━━ Supplied text

Thursday, January 22, 2015

Healthy Journey Day 60

Intentions for the day: complete payroll, sweep and mop the kitchen floor.


Morning Blood Sugar:  104

Exercise: Tried out some videos on our TV, about 15-20 minutes.   I started in a bad mood and moved to a good one.  Must remember that happens!

Breakfast:
Time:  8 am
Hunger  Level *:  3
Ate:  pina colada smoothie...mostly coconut milk and pineapple with a little vanilla protein.
Comments:

Snack:
Time: 10:00
Hunger Level*:  3
Ate:  Oatmeal and ningxia
Comments:

Lunch: 
Time: 12:30
Hunger Level*:  2
Ate:  Wrap, turkey and ham, green pepper, cucumber and spinach
Comments:  Yum!

Snack:
Time: 4 pm
Hunger Level*: 3
Ate: doritos, oreos and milk.

━━━━
━━ Supplied data

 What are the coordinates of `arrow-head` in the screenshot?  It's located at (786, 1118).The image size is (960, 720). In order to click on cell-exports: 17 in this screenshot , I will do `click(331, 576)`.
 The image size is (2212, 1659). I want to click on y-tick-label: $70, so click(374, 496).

━━━━

*Required actions*
**1)** List every time of day recorded for a meal or snack in the Healthy Journey Day 60 journal entry, with the meal or snack each belongs to.
**2)** Carry on writing the Healthy Journey Day 60 journal entry from the point where it stops, using the same format.

*Responses per task*
**1)** 8 am (Breakfast), 10:00 (Snack), 12:30 (Lunch), 4 pm (Snack)

**2)**
Comments:  Have been waiting to hear about a project we are working on.   The suspense was killing me.   A little stressful to say the least. 

Dinner:
Time:  6:00
Hunger Level*: 2
Ate: tacos.  taco meat, salsa, cheese sauce and lettuce
Comments:  We were supposed to have chow mein casserole, but while I was cooking the hamburger, I decided I would rather just make tacos, so I did. 


Water intake:  64 oz



Daily Wins:  got in some exercise,  felt so much better afterwards.  Need to remember that.   Mopped the kitchen floor for the first time, in I don't know how long.   Got payroll taken care of for the company.   Some good stretching.


Health Challenge Tally:
Eat a Healthy Breakfast (1)  Check
Drink 64 oz water (2 pt)  Check
Eat 2 fruits (1)  Check
Eat 3 Veg (2)  Check
30 min of cardio(2)  Half Check
No Treats (1) 
Health Supplement (1)  Check
Post a Health Tip (2)  Check


2015 Goals:
1.  Post a total of 365 days on the blog
2.  Run a 10 min mile
3.  Squat 95 lbs
4.  Complete morning and evening routines on a daily basis. (100 days straight!)
5.  Weekly meal planning
6.  Run a Half Marathon in October
7.  The Amy stretch!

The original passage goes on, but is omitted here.